Он приехал второго сентября. Явился без телефонного звонка, без телеграммы и вынужден был с утра до обеда просидеть на скамейке возле нашего подъезда. Скамейка в погожие дни не пустовала, и, по словам Томки, которая, возвращаясь из школы, узнала его издали, «Трифон сидел среди старух, как царский солдат из сказки». У дочери моей был глаз: щуплый Трифон в своих белых полотняных штанах, сапогах и зеленом френче действительно чем-то напоминал старинного вояку. И лицо у него было, как после дальнего похода, обветренное, в колючей щетине. Голубые выцветшие глазки, умевшие вспыхивать и гаснуть, тонули в омуте морщин. Он мне не понравился: что-то совсем не родственное, словно подменили в дороге, прислали взамен чужого дядю.

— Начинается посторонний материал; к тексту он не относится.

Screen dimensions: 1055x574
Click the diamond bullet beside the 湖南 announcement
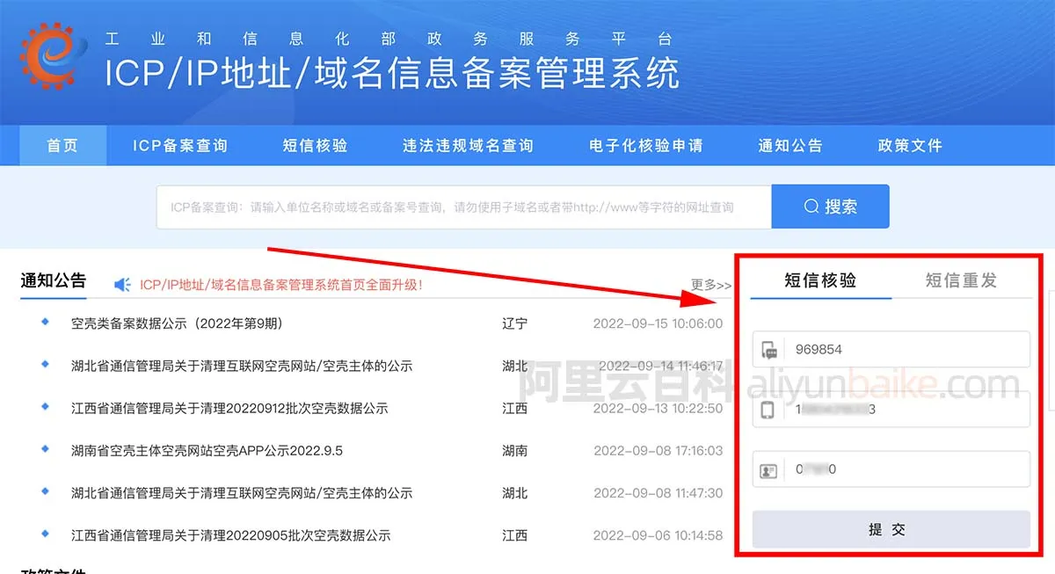point(43,451)
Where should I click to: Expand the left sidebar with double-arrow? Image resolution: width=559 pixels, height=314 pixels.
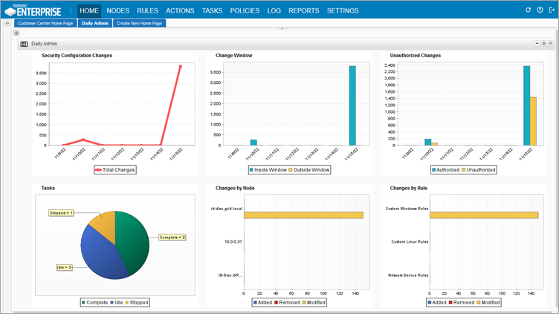pyautogui.click(x=7, y=23)
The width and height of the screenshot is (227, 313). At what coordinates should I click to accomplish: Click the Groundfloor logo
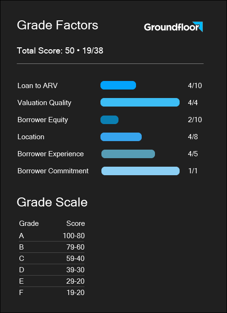click(173, 27)
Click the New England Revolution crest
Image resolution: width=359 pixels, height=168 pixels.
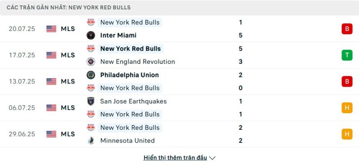click(x=91, y=62)
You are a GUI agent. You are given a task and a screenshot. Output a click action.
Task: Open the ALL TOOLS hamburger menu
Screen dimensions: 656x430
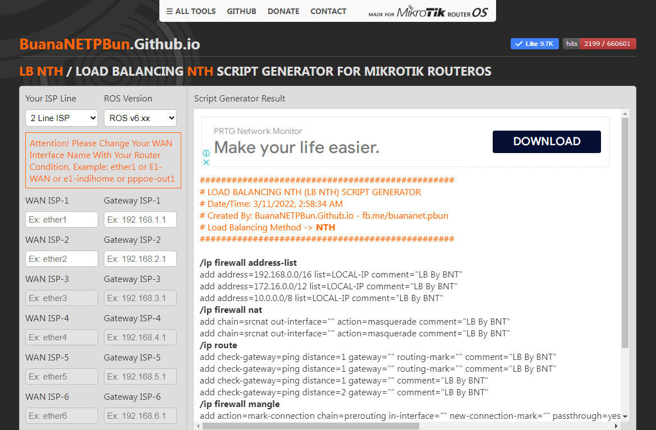coord(190,11)
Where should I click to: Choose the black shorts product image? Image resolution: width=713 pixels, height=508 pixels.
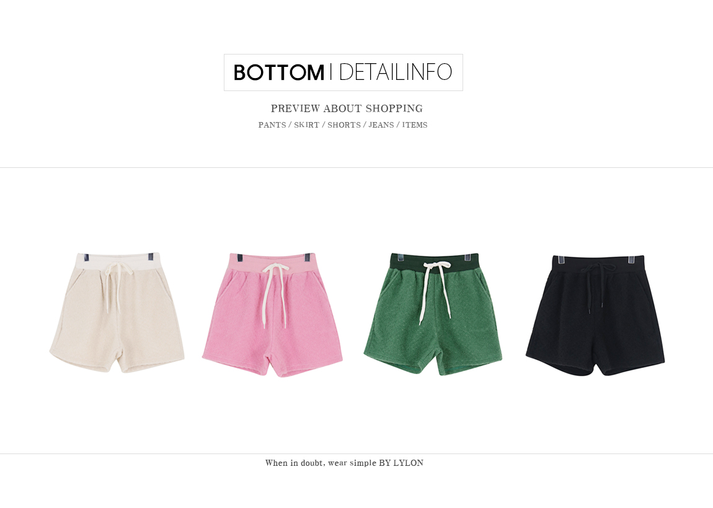pos(595,315)
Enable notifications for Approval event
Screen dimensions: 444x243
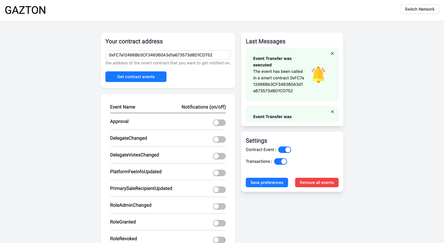tap(219, 123)
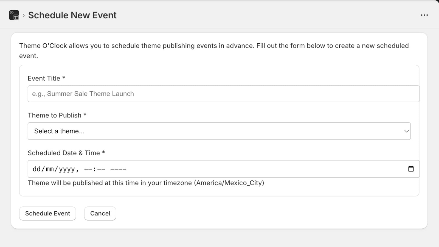Image resolution: width=439 pixels, height=247 pixels.
Task: Focus the Event Title text field
Action: coord(220,94)
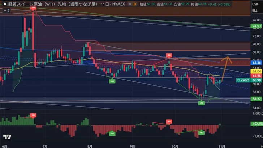Click the blue 65.36 price label

[256, 63]
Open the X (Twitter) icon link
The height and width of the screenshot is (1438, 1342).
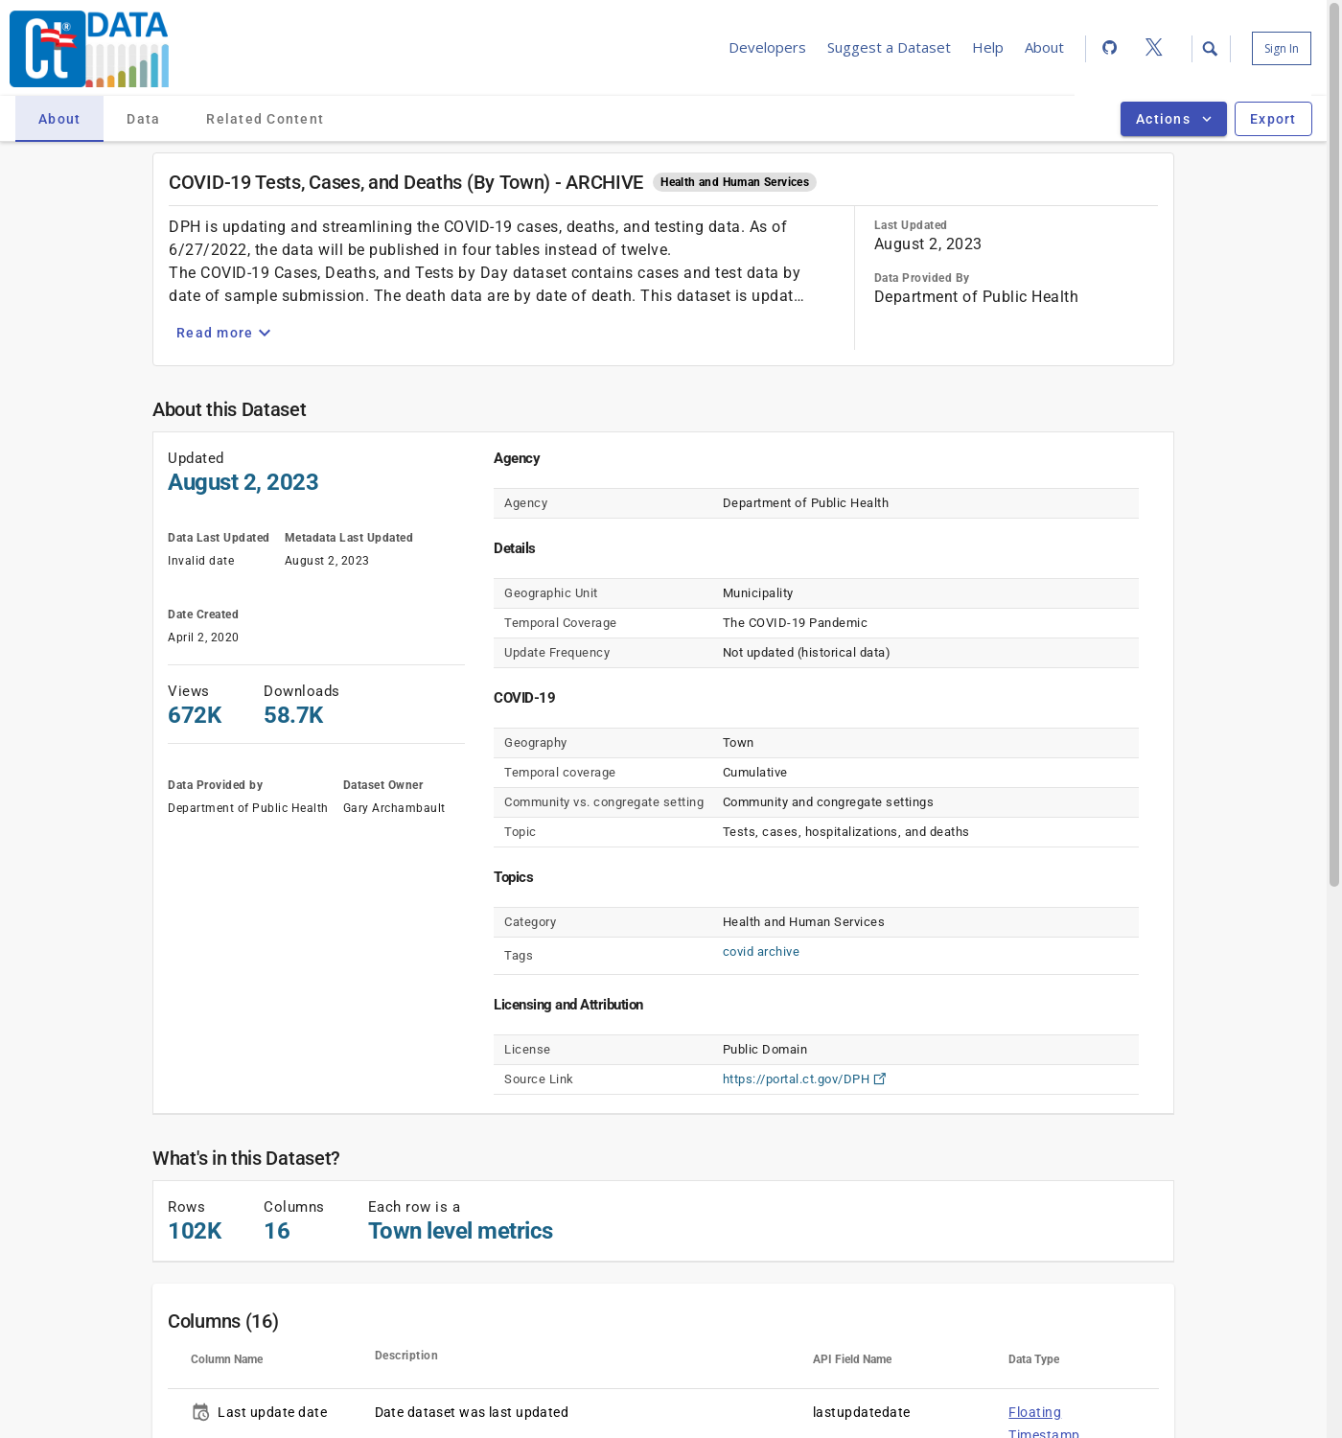1153,48
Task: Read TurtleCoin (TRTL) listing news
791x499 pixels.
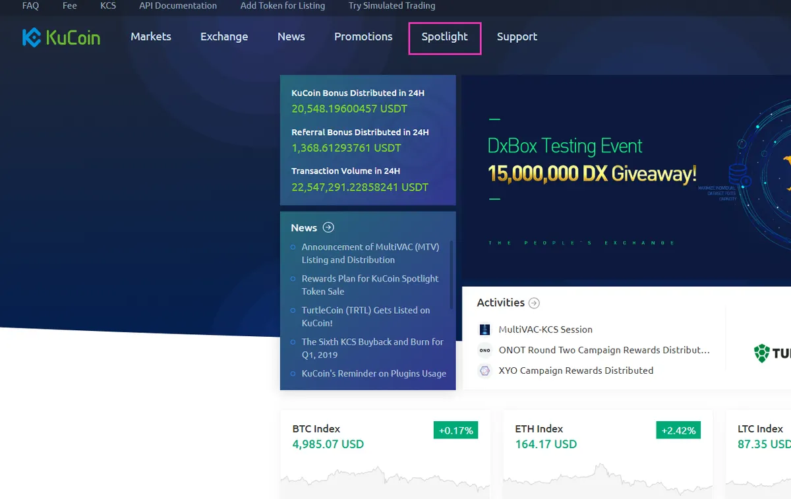Action: [x=366, y=316]
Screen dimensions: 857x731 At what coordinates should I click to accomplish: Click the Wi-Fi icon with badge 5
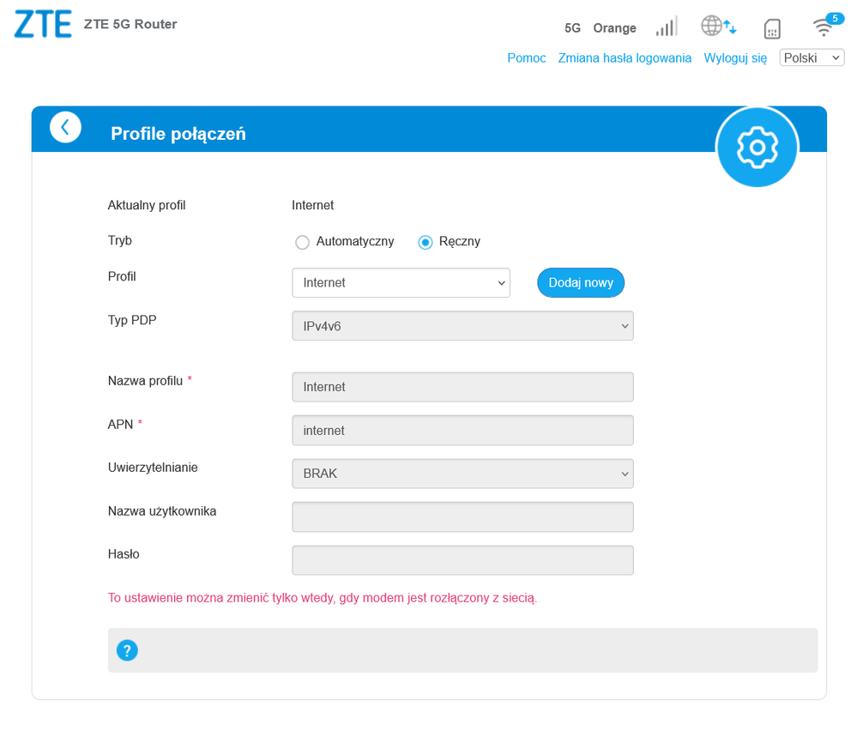click(x=823, y=26)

Я привыкла к образу отца. У мамы хранились его фотографии. Я знала даже отцовский характер, чувствовала его в себе. Веселость, безалаберность, щедрость, жившие во мне не постоянно, а проступавшие как-то вдруг, рывками, — это отцовское, считала я. А тут явился человек, совершенно мне непонятный. Посидел с нами за столом, почти ничего не съел, выслушал мой сбивчивый отчет о жизни, ничего о себе не поведал и ушел. Вернулся поздно, Томка уже спала, а я ждала его, беспокоилась, была уверена, что он заблудился или попал под машину. Надо было сразу ставить его на место, чтобы впредь не шлялся до ночи, не доставлял беспокойства.